** Opening Entries supplied block **

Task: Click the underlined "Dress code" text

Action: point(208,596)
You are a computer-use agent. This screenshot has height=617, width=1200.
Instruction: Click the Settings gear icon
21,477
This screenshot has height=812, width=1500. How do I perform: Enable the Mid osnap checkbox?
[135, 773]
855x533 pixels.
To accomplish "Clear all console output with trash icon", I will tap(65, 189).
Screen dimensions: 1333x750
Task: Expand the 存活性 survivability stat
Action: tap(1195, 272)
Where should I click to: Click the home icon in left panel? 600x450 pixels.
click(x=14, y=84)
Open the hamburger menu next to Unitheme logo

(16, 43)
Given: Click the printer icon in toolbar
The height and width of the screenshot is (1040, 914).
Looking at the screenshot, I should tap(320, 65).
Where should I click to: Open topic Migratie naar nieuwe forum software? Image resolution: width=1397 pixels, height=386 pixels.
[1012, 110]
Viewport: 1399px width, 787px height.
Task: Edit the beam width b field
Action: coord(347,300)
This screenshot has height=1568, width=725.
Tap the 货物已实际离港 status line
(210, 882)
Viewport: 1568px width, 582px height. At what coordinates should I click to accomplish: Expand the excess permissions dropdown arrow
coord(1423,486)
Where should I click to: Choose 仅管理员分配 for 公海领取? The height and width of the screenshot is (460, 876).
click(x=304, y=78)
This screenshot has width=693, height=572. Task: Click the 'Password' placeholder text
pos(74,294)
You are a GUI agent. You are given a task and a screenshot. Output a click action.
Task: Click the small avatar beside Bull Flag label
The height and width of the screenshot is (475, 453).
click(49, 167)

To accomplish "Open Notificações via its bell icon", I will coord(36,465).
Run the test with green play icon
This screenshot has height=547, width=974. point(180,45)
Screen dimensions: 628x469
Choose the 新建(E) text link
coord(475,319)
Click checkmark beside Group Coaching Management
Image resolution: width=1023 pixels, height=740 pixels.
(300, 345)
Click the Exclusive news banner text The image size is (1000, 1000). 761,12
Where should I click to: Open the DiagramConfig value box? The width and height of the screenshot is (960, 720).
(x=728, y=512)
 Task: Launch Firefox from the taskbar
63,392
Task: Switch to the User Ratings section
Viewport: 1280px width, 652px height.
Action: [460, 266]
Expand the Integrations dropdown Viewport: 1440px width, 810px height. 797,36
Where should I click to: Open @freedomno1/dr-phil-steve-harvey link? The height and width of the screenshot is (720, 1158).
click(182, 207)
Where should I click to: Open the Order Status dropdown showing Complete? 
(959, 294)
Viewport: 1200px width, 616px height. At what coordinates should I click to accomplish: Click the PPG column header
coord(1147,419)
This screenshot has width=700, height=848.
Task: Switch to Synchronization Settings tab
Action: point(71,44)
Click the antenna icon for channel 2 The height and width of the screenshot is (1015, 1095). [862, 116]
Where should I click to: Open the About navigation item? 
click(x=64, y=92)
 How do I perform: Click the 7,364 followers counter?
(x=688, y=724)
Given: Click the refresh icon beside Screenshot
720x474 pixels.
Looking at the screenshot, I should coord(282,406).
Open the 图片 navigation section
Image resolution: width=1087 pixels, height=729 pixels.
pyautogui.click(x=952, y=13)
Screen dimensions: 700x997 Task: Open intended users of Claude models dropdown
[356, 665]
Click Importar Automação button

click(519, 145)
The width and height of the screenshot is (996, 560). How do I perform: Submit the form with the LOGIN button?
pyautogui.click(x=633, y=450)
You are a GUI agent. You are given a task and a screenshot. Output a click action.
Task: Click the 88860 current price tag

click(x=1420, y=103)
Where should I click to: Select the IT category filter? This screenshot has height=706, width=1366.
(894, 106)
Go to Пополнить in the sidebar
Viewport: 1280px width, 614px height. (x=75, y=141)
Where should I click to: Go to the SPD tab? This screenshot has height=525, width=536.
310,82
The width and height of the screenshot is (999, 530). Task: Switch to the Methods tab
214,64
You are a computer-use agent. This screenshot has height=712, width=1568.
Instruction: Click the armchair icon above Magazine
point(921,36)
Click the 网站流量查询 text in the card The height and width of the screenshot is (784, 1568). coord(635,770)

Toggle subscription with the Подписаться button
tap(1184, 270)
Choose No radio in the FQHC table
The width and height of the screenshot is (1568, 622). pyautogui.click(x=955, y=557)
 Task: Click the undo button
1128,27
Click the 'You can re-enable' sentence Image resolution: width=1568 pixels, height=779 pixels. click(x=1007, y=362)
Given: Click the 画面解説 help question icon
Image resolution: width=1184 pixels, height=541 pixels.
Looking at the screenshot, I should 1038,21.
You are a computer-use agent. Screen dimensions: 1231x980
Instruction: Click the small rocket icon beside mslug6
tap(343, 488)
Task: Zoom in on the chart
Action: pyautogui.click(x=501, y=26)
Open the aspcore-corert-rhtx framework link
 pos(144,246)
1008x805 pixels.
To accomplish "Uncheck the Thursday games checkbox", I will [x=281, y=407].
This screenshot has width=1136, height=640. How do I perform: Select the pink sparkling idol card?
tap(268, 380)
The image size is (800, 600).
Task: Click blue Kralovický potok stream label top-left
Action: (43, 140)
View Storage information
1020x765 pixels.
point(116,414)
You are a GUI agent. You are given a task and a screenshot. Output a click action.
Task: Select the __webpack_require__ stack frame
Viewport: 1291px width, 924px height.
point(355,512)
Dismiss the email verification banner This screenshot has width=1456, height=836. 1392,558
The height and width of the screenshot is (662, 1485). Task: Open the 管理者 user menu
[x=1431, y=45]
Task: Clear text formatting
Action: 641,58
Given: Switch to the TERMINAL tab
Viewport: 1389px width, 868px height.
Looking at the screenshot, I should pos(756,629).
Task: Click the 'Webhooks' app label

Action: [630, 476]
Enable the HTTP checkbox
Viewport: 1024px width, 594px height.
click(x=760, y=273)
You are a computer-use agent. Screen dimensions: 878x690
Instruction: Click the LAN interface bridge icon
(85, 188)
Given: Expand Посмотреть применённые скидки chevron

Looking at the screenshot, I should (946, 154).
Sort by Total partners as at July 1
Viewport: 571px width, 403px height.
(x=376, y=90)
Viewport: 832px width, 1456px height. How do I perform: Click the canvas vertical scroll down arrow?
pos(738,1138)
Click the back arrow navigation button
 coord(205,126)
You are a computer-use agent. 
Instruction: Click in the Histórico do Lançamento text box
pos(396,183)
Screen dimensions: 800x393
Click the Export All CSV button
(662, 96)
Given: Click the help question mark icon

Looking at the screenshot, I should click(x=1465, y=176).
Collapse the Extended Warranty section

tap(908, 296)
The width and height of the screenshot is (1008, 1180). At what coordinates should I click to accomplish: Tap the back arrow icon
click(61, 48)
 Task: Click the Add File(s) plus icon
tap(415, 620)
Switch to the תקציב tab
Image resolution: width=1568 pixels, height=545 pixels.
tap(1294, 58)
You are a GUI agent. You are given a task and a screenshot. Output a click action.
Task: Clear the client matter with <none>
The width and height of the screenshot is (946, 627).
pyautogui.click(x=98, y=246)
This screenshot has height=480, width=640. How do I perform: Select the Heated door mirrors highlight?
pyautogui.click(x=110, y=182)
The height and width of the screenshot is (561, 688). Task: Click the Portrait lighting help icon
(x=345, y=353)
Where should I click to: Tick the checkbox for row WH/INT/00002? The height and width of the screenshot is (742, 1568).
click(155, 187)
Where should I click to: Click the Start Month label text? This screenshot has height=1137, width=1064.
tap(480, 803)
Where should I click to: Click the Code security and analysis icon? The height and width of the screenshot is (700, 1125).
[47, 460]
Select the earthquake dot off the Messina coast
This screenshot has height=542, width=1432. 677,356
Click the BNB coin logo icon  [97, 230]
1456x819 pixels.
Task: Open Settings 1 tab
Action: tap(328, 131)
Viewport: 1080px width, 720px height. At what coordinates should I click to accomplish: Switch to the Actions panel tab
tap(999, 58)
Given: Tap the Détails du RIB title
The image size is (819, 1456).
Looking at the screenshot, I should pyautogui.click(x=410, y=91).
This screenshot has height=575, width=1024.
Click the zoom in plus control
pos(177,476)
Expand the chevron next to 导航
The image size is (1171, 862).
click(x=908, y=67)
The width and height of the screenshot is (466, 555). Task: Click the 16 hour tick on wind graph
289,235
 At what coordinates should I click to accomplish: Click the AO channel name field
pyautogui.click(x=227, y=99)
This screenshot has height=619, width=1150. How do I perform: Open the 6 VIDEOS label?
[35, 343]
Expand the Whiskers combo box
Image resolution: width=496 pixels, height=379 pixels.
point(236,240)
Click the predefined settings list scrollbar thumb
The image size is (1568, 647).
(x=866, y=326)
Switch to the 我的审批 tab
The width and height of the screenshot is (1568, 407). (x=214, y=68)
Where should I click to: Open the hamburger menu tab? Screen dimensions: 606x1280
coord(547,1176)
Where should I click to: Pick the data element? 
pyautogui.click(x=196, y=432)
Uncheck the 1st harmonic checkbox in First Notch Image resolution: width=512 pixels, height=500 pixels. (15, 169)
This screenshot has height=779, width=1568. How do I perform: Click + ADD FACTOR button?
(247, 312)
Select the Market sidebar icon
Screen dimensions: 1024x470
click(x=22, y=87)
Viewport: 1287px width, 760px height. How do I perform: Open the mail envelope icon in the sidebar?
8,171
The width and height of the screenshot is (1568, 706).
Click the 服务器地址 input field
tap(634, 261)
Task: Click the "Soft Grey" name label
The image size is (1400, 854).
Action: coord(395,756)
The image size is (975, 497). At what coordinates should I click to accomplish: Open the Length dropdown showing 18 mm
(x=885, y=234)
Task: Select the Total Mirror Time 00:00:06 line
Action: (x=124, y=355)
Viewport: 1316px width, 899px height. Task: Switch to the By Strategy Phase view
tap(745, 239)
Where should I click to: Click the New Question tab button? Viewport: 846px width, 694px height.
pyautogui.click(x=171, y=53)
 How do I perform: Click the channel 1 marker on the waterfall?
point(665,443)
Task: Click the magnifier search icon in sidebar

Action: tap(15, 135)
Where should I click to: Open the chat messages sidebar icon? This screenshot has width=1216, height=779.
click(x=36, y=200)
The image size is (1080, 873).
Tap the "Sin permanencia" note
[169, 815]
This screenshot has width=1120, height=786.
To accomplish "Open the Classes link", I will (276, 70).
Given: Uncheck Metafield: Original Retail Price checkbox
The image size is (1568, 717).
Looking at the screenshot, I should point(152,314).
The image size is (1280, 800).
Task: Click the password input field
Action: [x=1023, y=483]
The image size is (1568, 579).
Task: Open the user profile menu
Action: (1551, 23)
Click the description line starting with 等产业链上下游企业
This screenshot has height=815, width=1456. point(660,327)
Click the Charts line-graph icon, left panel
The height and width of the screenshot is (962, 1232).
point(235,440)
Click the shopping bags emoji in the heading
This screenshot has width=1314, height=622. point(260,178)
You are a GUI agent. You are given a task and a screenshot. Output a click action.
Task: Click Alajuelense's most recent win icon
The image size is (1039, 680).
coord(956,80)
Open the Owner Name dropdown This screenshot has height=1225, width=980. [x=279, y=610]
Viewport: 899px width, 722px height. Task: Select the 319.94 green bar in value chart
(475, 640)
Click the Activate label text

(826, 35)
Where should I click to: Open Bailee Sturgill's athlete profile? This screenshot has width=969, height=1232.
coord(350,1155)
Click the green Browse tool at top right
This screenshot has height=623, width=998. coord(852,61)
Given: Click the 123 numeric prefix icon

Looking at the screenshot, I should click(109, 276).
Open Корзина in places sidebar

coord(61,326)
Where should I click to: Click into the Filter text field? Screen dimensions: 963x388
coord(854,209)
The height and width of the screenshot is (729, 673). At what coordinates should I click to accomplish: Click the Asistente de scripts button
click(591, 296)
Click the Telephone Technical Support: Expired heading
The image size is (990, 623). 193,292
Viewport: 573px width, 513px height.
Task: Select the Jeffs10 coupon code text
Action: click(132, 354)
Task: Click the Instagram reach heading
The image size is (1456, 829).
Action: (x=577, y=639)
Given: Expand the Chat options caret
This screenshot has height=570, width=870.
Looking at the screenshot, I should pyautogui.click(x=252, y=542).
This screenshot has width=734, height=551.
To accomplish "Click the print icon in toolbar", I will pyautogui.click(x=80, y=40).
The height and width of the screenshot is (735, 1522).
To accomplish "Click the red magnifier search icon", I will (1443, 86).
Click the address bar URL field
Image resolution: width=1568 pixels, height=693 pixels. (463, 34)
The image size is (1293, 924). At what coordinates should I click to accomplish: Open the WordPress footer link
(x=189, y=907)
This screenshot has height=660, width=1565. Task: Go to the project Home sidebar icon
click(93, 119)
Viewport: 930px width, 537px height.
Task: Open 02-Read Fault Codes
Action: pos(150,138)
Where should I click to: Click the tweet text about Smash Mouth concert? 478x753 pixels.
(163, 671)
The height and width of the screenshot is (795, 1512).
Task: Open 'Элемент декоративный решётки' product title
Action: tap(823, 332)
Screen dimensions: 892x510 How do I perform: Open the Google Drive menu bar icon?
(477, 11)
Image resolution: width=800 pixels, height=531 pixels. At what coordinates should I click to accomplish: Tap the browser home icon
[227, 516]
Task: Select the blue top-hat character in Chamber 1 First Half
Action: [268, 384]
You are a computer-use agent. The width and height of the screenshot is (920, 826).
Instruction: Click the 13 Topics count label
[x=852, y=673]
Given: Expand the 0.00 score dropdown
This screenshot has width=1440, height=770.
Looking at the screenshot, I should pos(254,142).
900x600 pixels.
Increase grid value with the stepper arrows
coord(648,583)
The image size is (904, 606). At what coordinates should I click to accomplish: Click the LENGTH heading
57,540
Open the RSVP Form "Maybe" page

** Closing Entries supplied block **

Where a line of the records has the string "toolbar", copy that line.

— Task solution —
Given: Click the printer icon in toolbar
To accomplish "Click the print icon in toolbar", I will pyautogui.click(x=80, y=40).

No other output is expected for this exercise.